Читать книгу Mechanical and Dynamic Properties of Biocomposites - Группа авторов - Страница 10
1.1 Introduction
ОглавлениеThe use of composites in industrial applications has evolved tremendously over the years, due to the quest for better material performance and cost reduction. They have been found to have exceptional properties in terms of their physical and mechanical properties. Simply put, composites describe a heterogeneous material that comprises two or more different materials that are combined within a single system such that the new material formed now has improved properties, which are suitable for an intended application.
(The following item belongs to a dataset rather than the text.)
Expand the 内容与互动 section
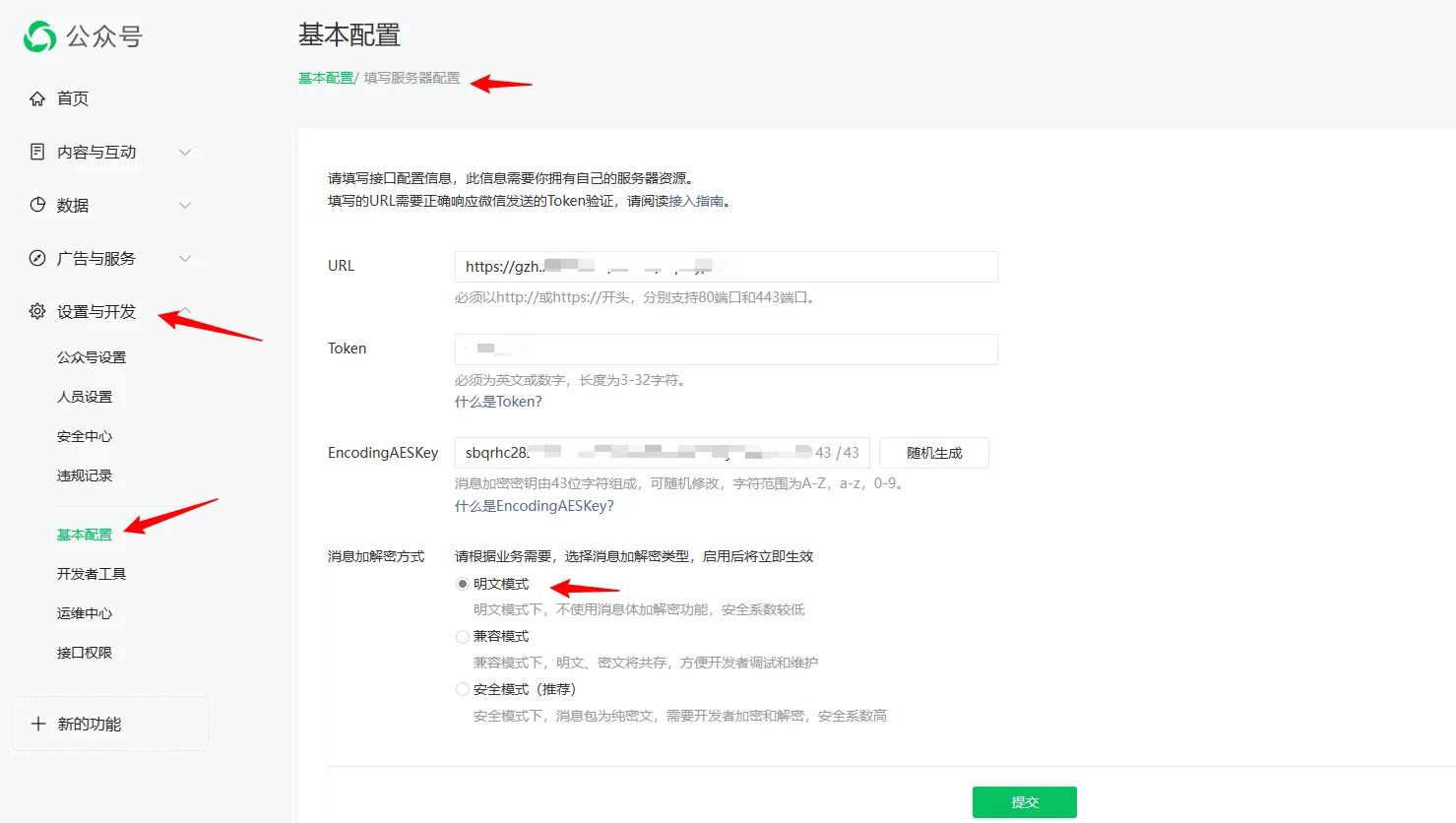The height and width of the screenshot is (823, 1456). [x=184, y=152]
The materials that are combined to form a composite material are known as fiber and matrix, reinforcement and binder as commonly called, respectively. The matrix material could be either a natural or synthetic polymer, while fiber material could be glass, boron, or carbon, among others (synthetic type); hemp, jute, flax, among natural type; organic; or ceramic [1]. The increasing use of composite materials in industries has been traced to the fact that they have light weight, and possess high strength as well as exceptional corrosion resistance and acoustic properties, which make them preferred to metallic and alloy materials. Their applications now span into marine, power/energy, automobile, security, aerospace, telecommunications, sport/game, military industries, among others.
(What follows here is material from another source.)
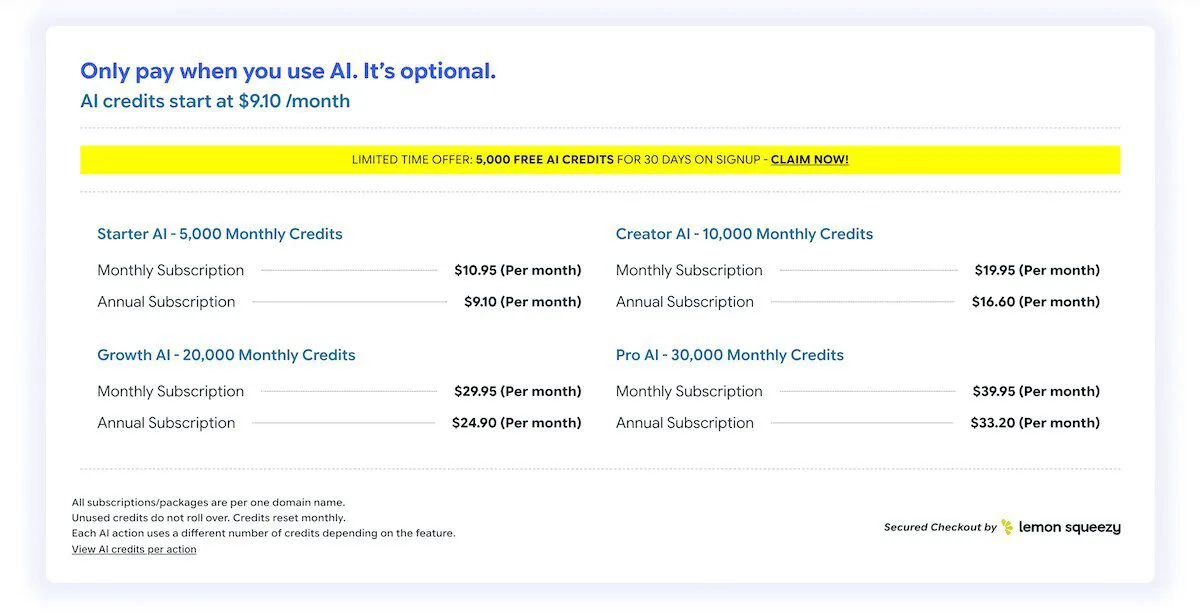Select Starter AI - 5,000 Monthly Credits heading
The width and height of the screenshot is (1200, 613).
coord(220,234)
Biocomposite has been defined as a composite with at least one of its components derived from biological or natural sources [1]. Their main features that drive research interest are the fact that they are biodegradable, renewable, cheap, and have natural/sustainable resources. These features underscore their environmental friendliness. Some examples of natural fibers frequently used in biocomposites are caraua, sisal, jute, abaca, and kenaf, among others [2]. Other natural fibers used in biocomposites are hemp, agave, and flax, among others [3]. Some natural fibers have been identified in the literature to be used only for craft production and these include kenaf, agave, coir, ramie, and caraua fibers [3].
Table 1.1 Commonly used natural fibers and their mechanical behaviors.
Source: Nguyen et al. [4]. © 2017, Elsevier.
| Fiber | Density (g/cm3) | Diameter (μm) | Elongation (%) | Tensile strength (MPa) | Young's modulus (GPa) |
|---|---|---|---|---|---|
| Bast | |||||
| Flax | 1.4–1.5 | 5–38 | 1.2–3.2 | 345–1500 | 27.6–80 |
| Hemp | 1.48 | 10–51 | 1.6 | 550–900 | 70 |
| Jute | 1.3–1.46 | 5–25 | 1.5–1.8 | 393–800 | 10–30 |
| Kenaf | 1.2 | 12–36 | 2.7–6.9 | 295 | — |
| Ramie | 1.5 | 18–80 | 2.0–3.8 | 220–938 | 44–128 |
| Leaf | |||||
| Abaca | 1.5 | — | 3.0–10 | 400 | 12 |
| Banana | 1.35 | 13.16 | 5.3 | 355 | 33.8 |
| Caraua | 1.4 | — | 3.7–4.3 | 500–1150 | 11.8 |
| Henequen | 1.4 | — | 3.0–4.7 | 430–580 | — |
| PALF | 1.5 | 20–80 | 1–3 | 170–1627 | 82 |
| Sisal | 1.33–1.5 | 7–47 | 2.0–3.0 | 400–700 | 9–38 |
| Seed | |||||
| Cotton | 1.5–1.6 | 12–35 | 3.0–10.0 | 287–597 | 5.5–12.6 |
| Fruit | |||||
| Coir | 1.2 | — | 15.0–30.0 | 175–220 | 4–6 |
| Oil palm EFB | 0.7–1.55 | 19.1–25.0 | 2.5 | 248 | 3.2 |
| Wood | |||||
| Softwood kraft pulp | 1.5 | 33 | 4.4 | 1000 | 40 |
| Cane/grass | |||||
| Bagasse | 1.2 | 10–34 | 1.1 | 20–290 | 19.7–27.1 |
| Bamboo | 0.6–1.1 | — | — | 140–230 | 11–17 |
EFB and PALF denote empty‐fruit bunches and pineapple leaf fiber, respectively.
Some interesting mechanical behaviors of commonly used natural fibers and many more that are not aforementioned are shown in Table 1.1.
Biocomposites have found application in many different industrial sectors, including packaging, sports articles, and ship building, but most importantly in civil and automotive sectors for nonstructural applications: soundproofing, filling material, and lightening, among others [3]. They favor applications that require low cost and lightness as compared with any other synthetic fiber‐reinforced composites. They also demonstrate good thermal and acoustic insulation capacities [3]. Generally, biocomposites are randomly oriented with short fibers that are obtained through the extrusion or molding manufacturing process [3]. Essentially, the low specific weight as well as low cost of biocomposites is a function of the low weight and low cost of most natural fibers, in combination with the low cost of the automated manufacturing processes when mass‐producing them [3].